Sanford Levinson SLevinson at MAIL.LAW.UTEXAS.EDU
Tue Sep 12 18:54:08 PDT 2000


Calvin Johnson writes:

>You dont need spending.
>        1.  You have conceded the major premise:  If you can tax for the
common
>defense and general welfare, you can regulate for the common defense and
>welfare.
>        2.  Clause 1 authorizes taxing for the common defense and general
welfare,
>        Ergo, Clause 1 authorizes regulation for the common defence
>Simple Aristotean syllogism.   [You gave it all away in 1. ]
>        (Also I dont have anything either way on spending and regulation
as either
>synonyms or antonyms.  The latter, antonym argument,  I find quite
>implausible however).

I may be dense, but I simply don't see why a concession that one might be
motivated to tax something because of a desire to regulate it entails that
one can regulate it directly without going through the means of taxation.
What one has to establish is what Calvin concedes cannot, i.e., that
"taxation" (or "spending") was synonymous with "regulation."  I would be
quite surprised if that is the case.  And, as a self-proclaimed textualist,
Calvin must explain why the Committee on Detail bothered to include the
rest of Article I, Section 8 after the first clause.  (Indeed, my favorite
conundrum, which I think I asked a year or two ago, is what possessed the
framers to specify a power to criminalize counterfeiting after authorizing
Congress to coin money.  If anything ever seems an implied power, it would
be counterfeiting of the national currency.)

>        Jefferson was not that great a textualist.  He was not there.
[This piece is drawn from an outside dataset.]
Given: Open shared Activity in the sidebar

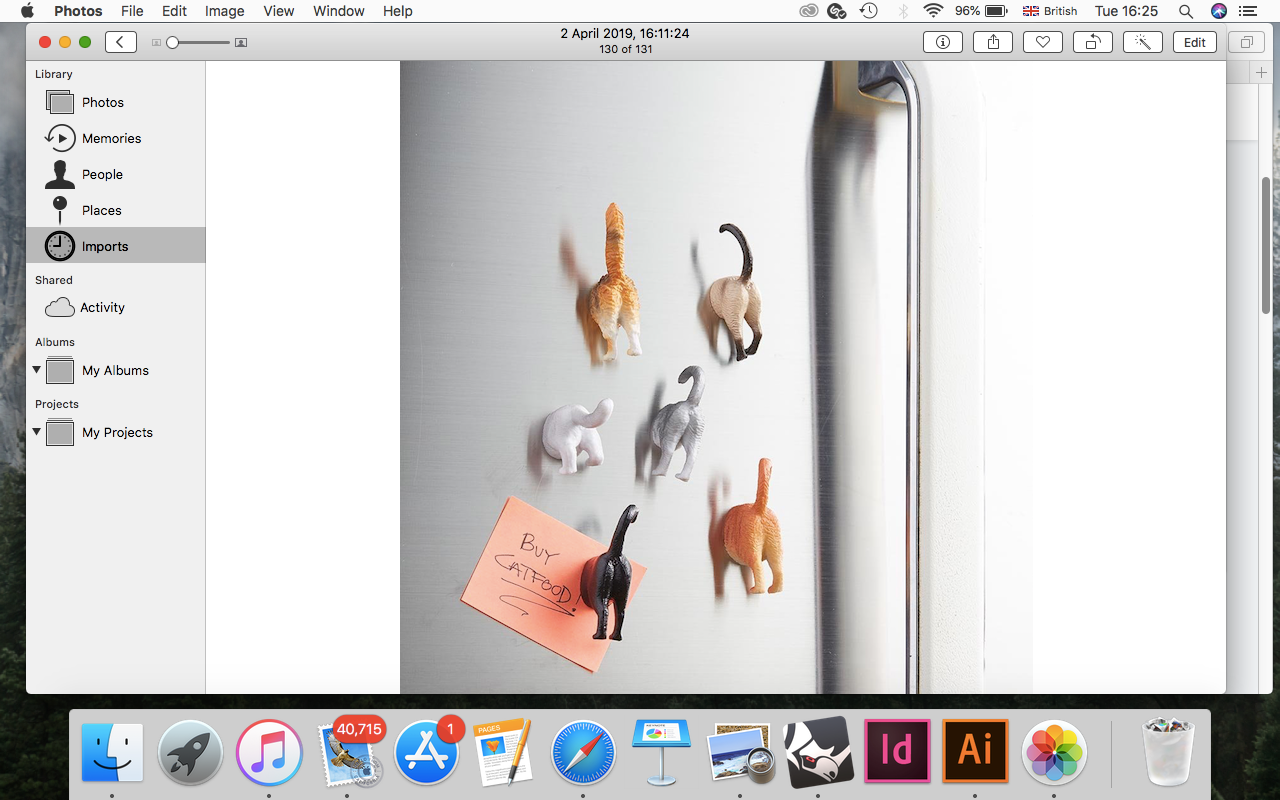Looking at the screenshot, I should click(x=102, y=308).
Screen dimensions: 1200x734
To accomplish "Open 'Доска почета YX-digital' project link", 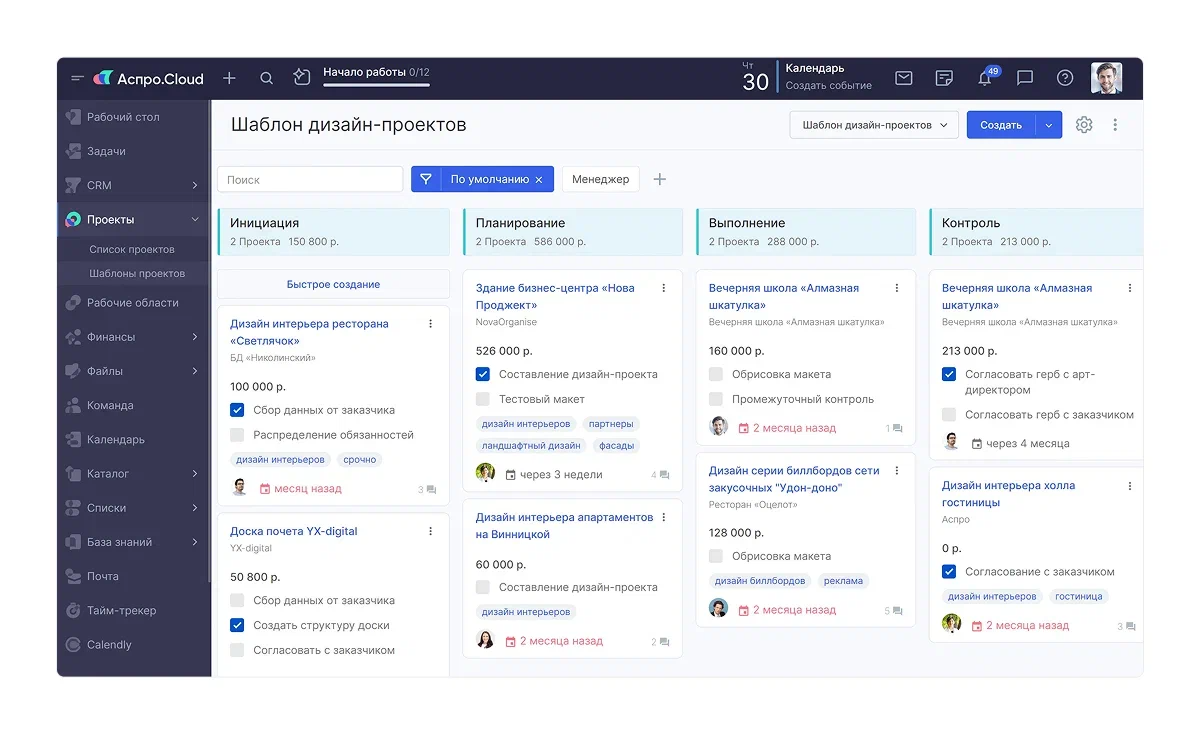I will point(294,531).
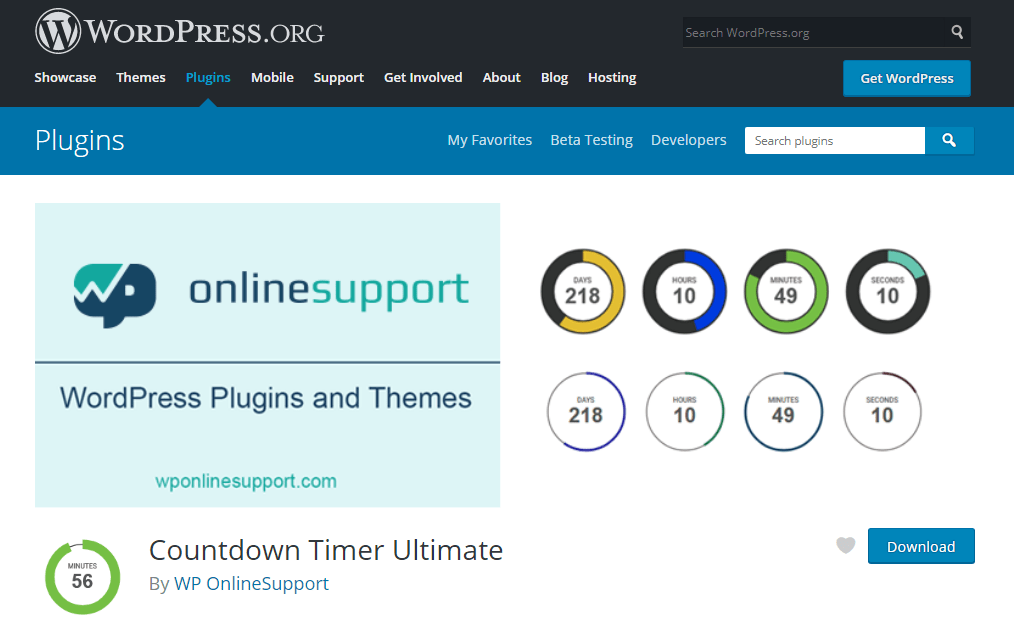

I don't understand how sentence two follows from sentence one.  It *would*
if the first sentence were that "Jefferson was not that great an
originalist," because one might think that "being there" was a great
advantage for originalist argument (thought a lot of good it did Madison or
Randolph with regard to the constitutionality of the Bank).  But the appeal
of textualism is that one need not do any historical research or have any
particular kinds of experience at all; one must simply read the text and
apply the rules of standard English.